** WORK REQUEST **
Every line of the data below needs to be reproduced exactly.

Collection entries:
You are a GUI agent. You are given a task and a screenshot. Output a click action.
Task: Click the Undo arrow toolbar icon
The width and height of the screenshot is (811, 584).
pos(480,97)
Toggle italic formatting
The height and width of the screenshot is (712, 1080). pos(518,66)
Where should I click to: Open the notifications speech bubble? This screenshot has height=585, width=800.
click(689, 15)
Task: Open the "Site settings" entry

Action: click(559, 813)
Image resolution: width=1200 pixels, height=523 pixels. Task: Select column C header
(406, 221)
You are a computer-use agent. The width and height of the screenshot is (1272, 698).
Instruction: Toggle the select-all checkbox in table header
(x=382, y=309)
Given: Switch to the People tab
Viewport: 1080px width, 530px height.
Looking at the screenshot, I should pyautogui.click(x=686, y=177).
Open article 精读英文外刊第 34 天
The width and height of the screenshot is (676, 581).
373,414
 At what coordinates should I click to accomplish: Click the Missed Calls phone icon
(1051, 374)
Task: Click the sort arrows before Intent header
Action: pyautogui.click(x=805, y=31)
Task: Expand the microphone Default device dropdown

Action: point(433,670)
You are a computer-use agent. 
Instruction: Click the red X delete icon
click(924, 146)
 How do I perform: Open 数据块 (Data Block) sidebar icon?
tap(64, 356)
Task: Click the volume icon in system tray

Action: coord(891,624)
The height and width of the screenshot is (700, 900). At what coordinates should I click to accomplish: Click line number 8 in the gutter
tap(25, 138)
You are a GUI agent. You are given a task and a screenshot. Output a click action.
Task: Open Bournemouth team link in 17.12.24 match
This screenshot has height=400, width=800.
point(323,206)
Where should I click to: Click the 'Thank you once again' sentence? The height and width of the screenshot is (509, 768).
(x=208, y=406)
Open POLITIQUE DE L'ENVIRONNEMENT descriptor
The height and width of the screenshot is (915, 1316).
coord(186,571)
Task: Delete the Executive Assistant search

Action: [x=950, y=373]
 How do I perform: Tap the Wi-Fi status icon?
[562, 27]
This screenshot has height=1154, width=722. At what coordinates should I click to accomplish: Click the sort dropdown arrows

** EXERCISE OUTPUT **
You are a GUI agent. You are given a task and a screenshot. Output a click action.
Task: Click the Undo arrow toolbar icon
The width and height of the screenshot is (811, 584).
pos(480,97)
Toggle italic formatting
The height and width of the screenshot is (712, 1080). pos(518,66)
Where should I click to: Open the notifications speech bubble? This screenshot has height=585, width=800.
click(689, 15)
Task: Open the "Site settings" entry

Action: click(559, 813)
Image resolution: width=1200 pixels, height=523 pixels. Task: Select column C header
(406, 221)
You are a computer-use agent. The width and height of the screenshot is (1272, 698).
Instruction: Toggle the select-all checkbox in table header
(x=382, y=309)
Given: Switch to the People tab
Viewport: 1080px width, 530px height.
Looking at the screenshot, I should pyautogui.click(x=686, y=177).
Open article 精读英文外刊第 34 天
The width and height of the screenshot is (676, 581).
373,414
 At what coordinates should I click to accomplish: Click the Missed Calls phone icon
(1051, 374)
Task: Click the sort arrows before Intent header
Action: pyautogui.click(x=805, y=31)
Task: Expand the microphone Default device dropdown

Action: point(433,670)
You are a computer-use agent. 
Instruction: Click the red X delete icon
click(924, 146)
 How do I perform: Open 数据块 (Data Block) sidebar icon?
tap(64, 356)
Task: Click the volume icon in system tray

Action: coord(891,624)
The height and width of the screenshot is (700, 900). At what coordinates should I click to accomplish: Click line number 8 in the gutter
tap(25, 138)
You are a GUI agent. You are given a task and a screenshot. Output a click action.
Task: Open Bournemouth team link in 17.12.24 match
This screenshot has height=400, width=800.
point(323,206)
Where should I click to: Click the 'Thank you once again' sentence? The height and width of the screenshot is (509, 768).
(x=208, y=406)
Open POLITIQUE DE L'ENVIRONNEMENT descriptor
The height and width of the screenshot is (915, 1316).
coord(186,571)
Task: Delete the Executive Assistant search

Action: [x=950, y=373]
 How do I perform: Tap the Wi-Fi status icon?
[562, 27]
This screenshot has height=1154, width=722. At what coordinates should I click to accomplish: Click the sort dropdown arrows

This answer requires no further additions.